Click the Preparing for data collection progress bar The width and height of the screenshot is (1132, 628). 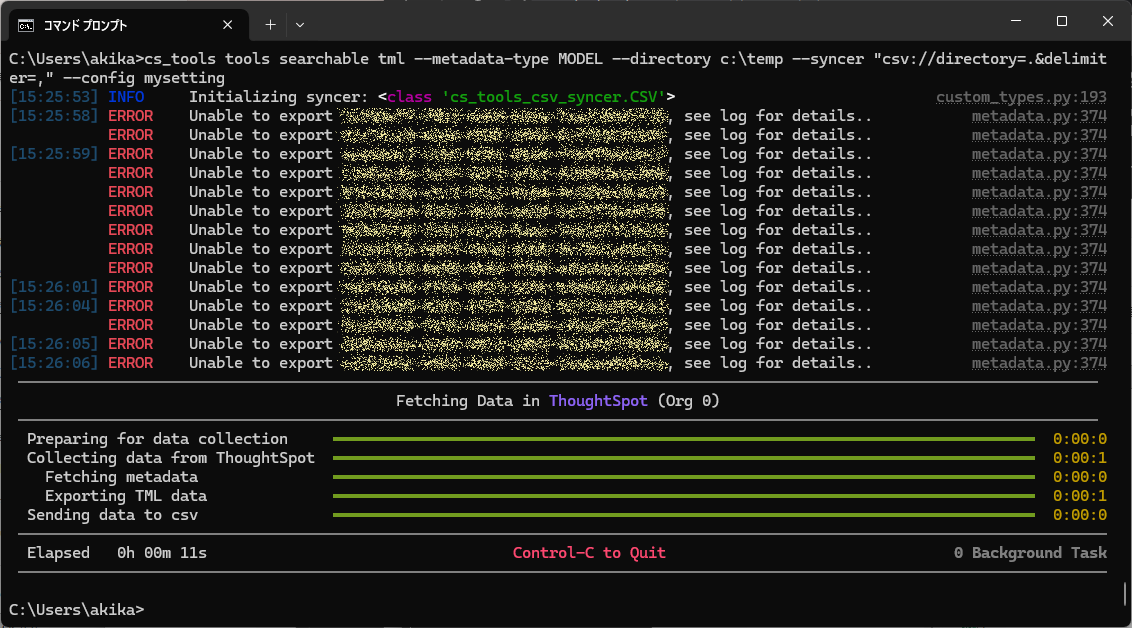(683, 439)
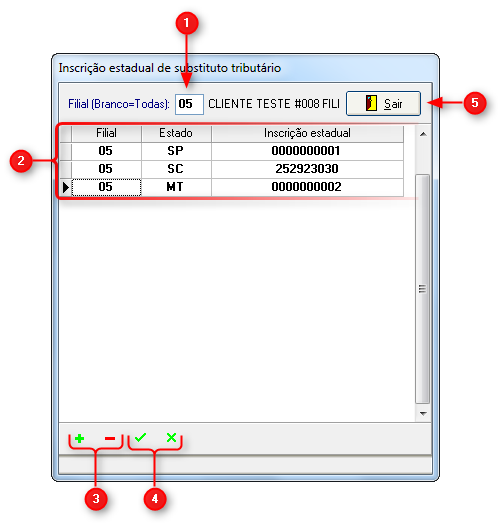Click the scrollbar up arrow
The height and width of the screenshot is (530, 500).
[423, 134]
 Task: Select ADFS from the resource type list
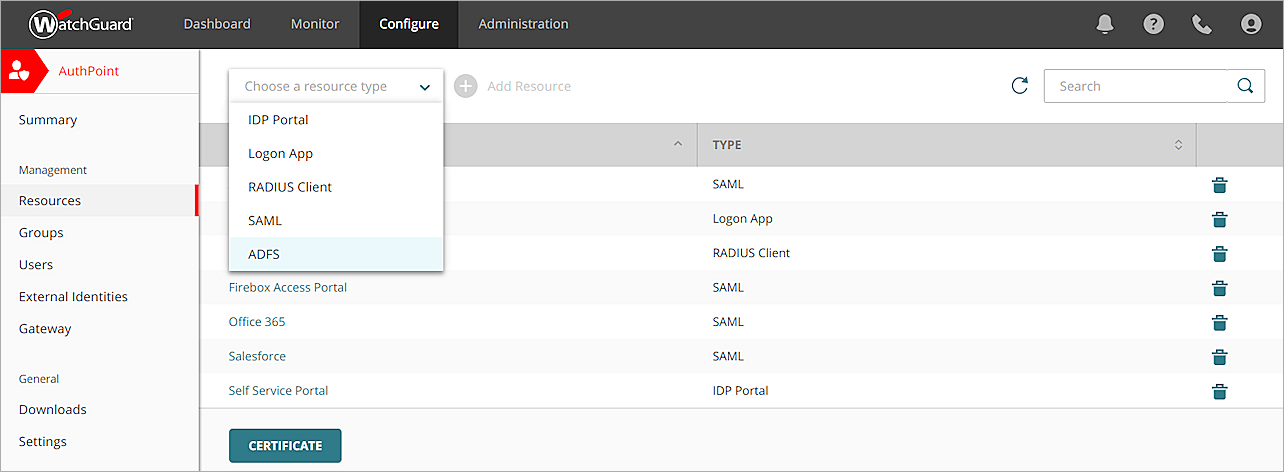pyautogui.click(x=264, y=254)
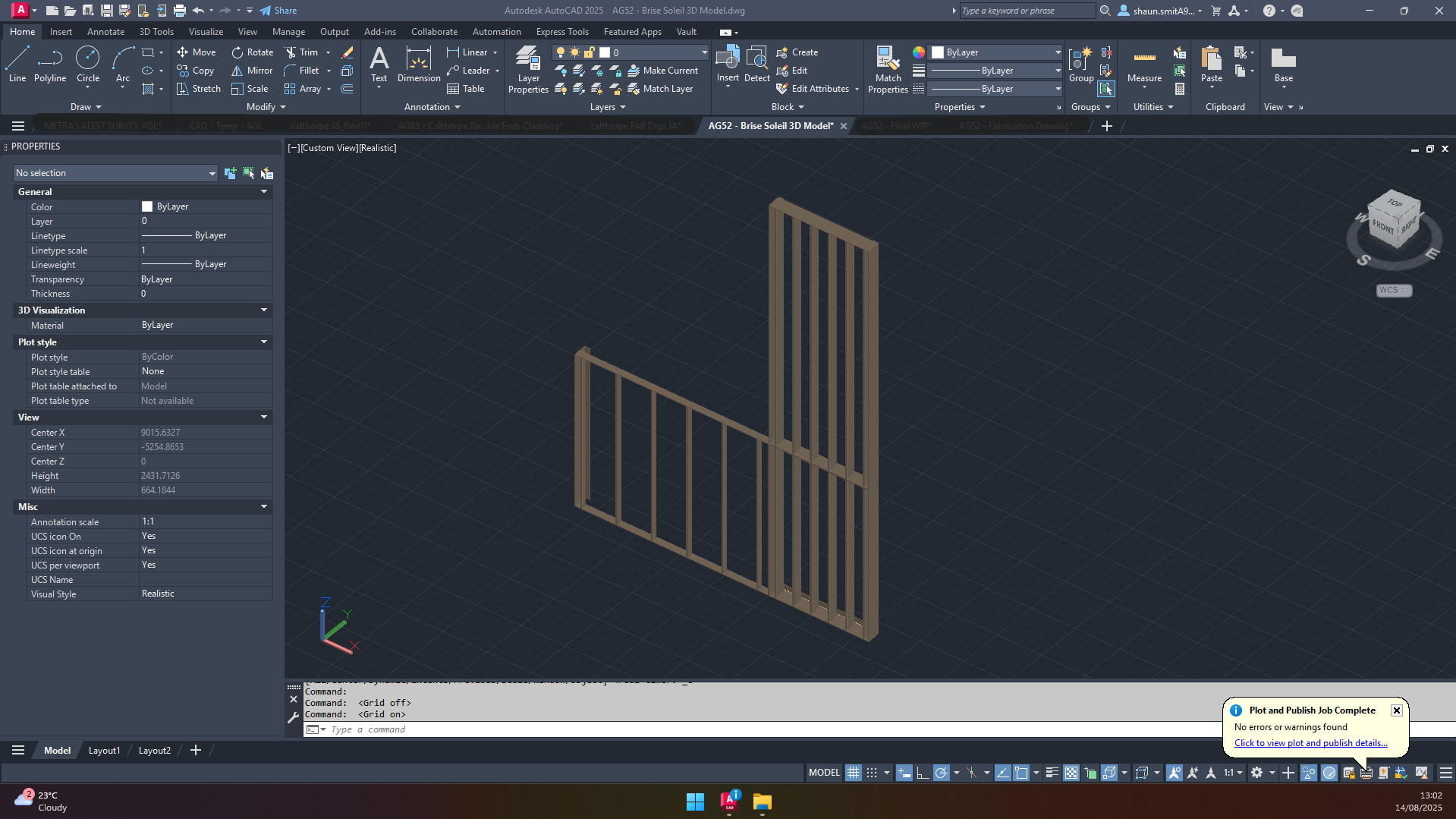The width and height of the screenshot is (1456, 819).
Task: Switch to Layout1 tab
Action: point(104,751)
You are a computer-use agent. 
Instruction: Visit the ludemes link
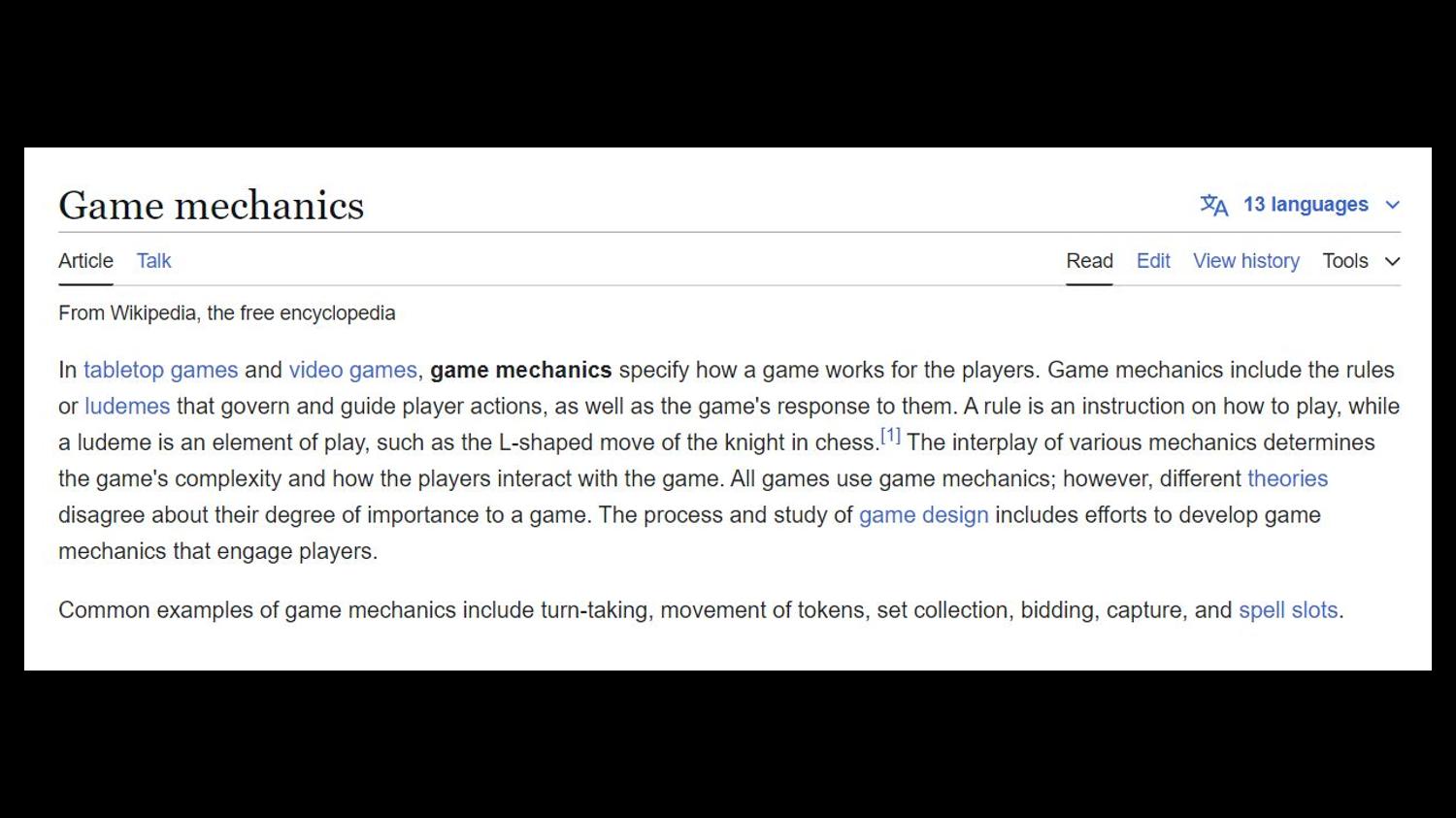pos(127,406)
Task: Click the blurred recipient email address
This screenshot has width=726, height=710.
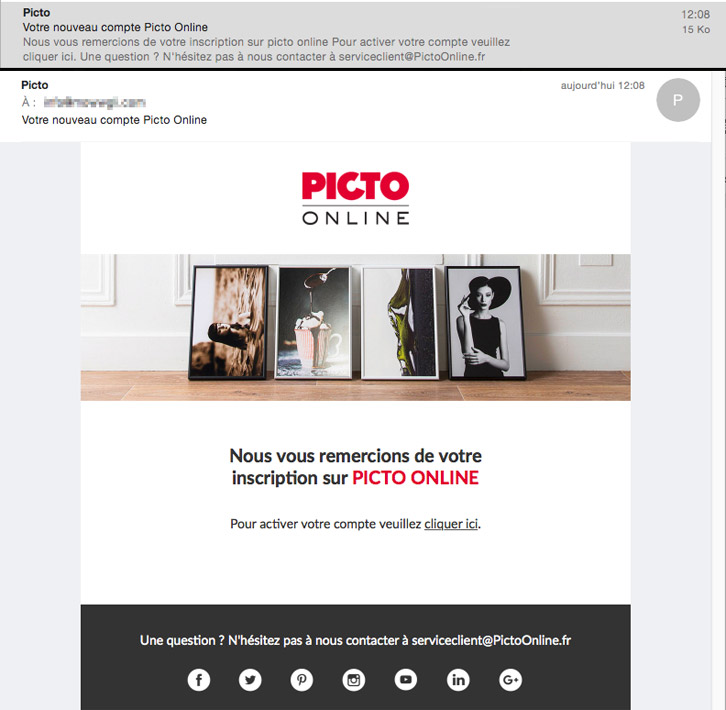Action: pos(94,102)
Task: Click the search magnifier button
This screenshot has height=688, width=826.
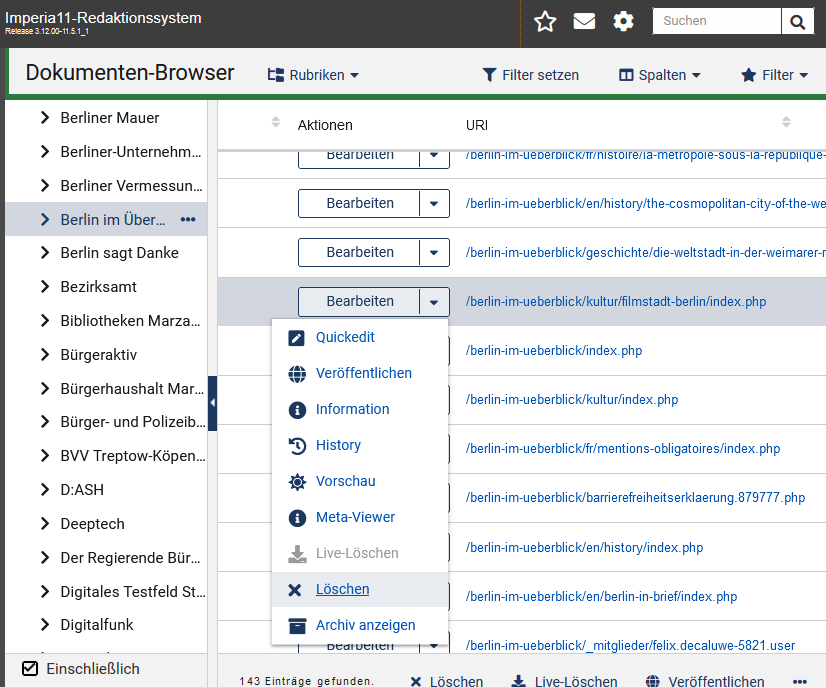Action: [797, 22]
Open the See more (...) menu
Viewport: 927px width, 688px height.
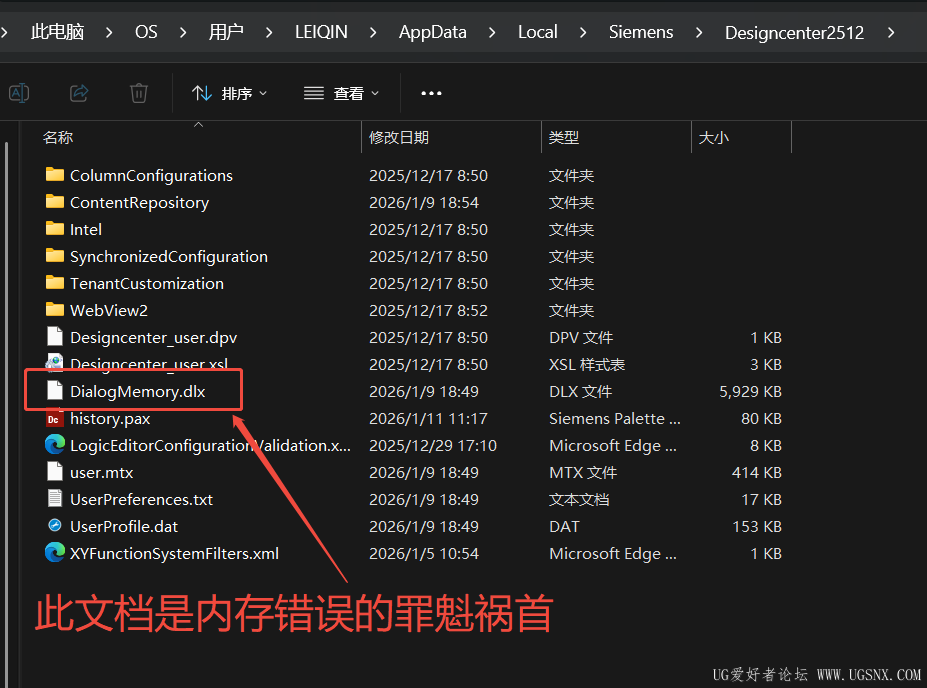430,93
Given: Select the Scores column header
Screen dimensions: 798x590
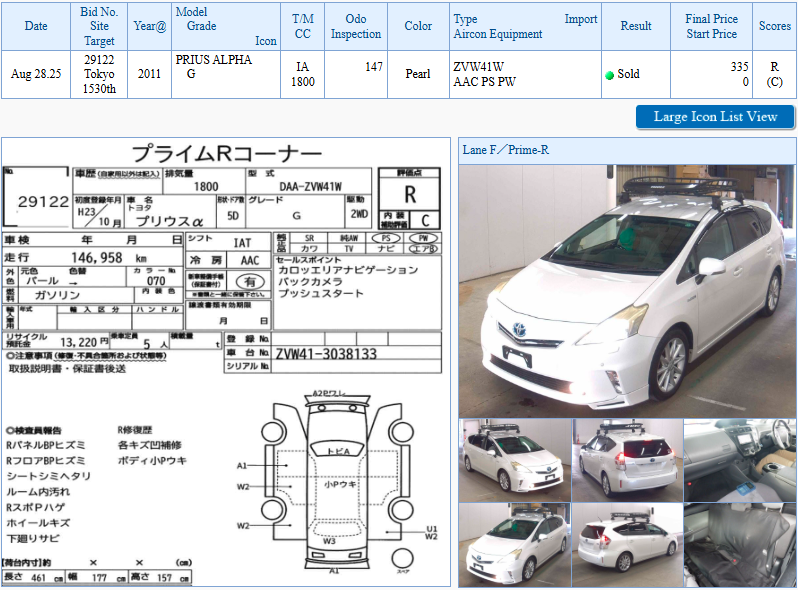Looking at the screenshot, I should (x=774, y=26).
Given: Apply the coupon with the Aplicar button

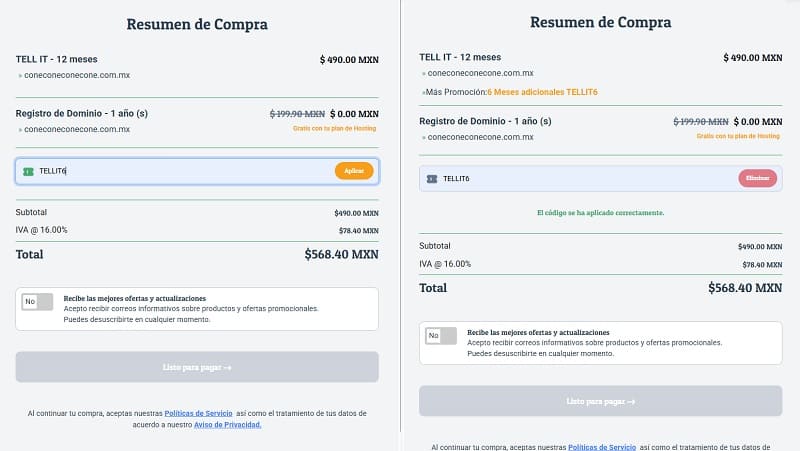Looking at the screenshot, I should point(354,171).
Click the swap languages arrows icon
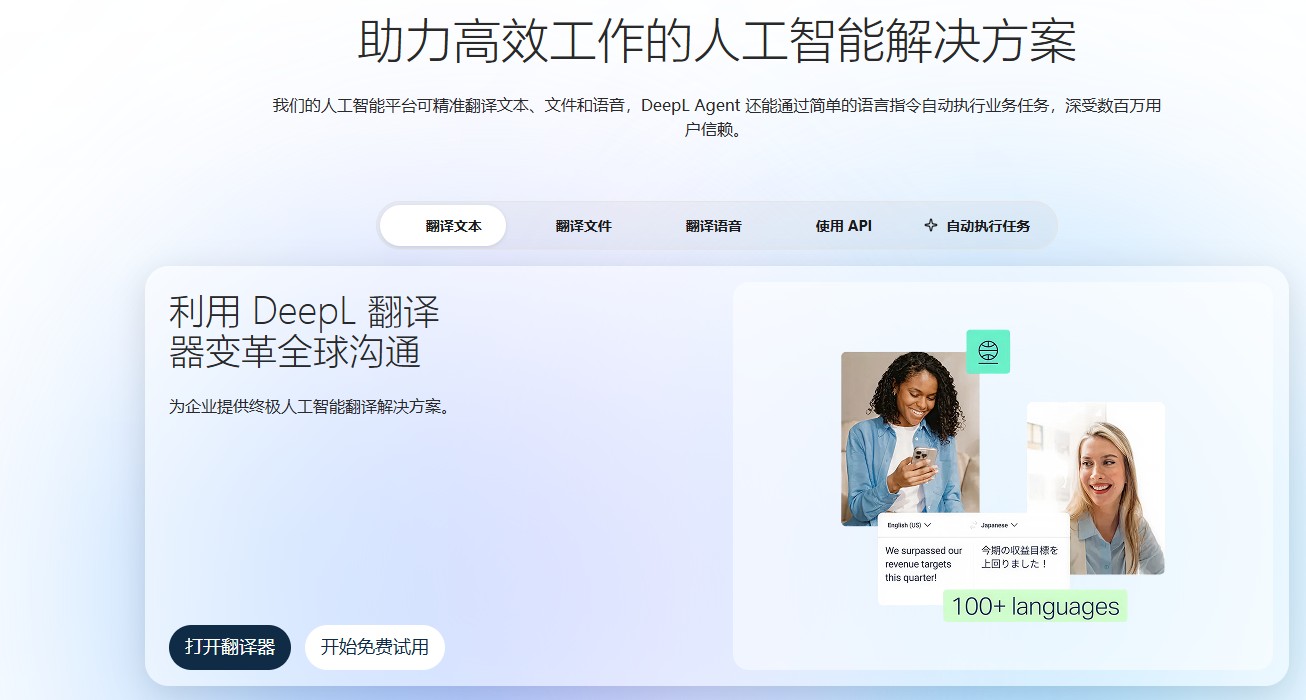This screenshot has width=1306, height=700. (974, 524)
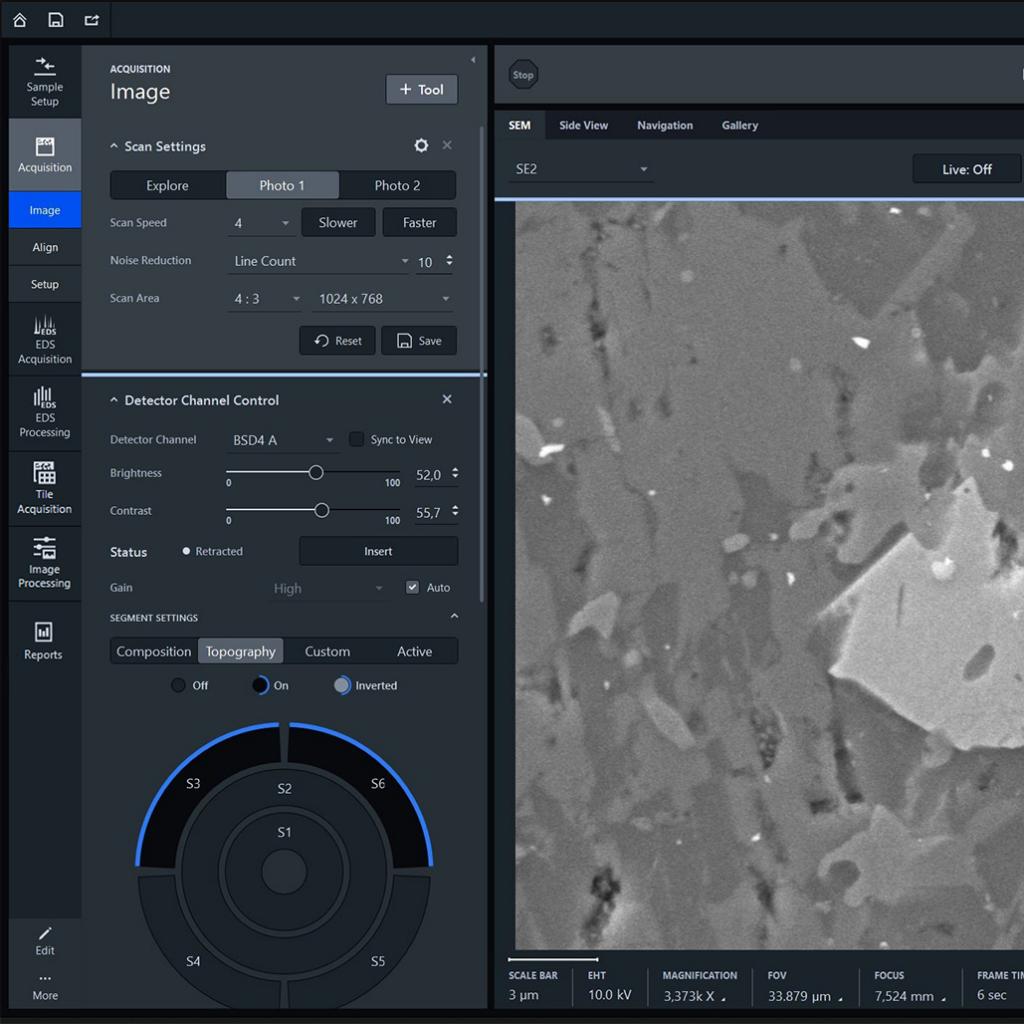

Exercise description. Take the line that contains "Viewport: 927px width, 688px height." and every line after it up to the end of the records above, and restate them exactly, without the pictures.

Reply to the exercise.
Viewport: 927px width, 688px height.
430,93
Given: Select the Scores column header
Screen dimensions: 798x590
Looking at the screenshot, I should (x=774, y=26).
Given: Apply the coupon with the Aplicar button

Looking at the screenshot, I should point(354,171).
Click the swap languages arrows icon
This screenshot has width=1306, height=700. (974, 524)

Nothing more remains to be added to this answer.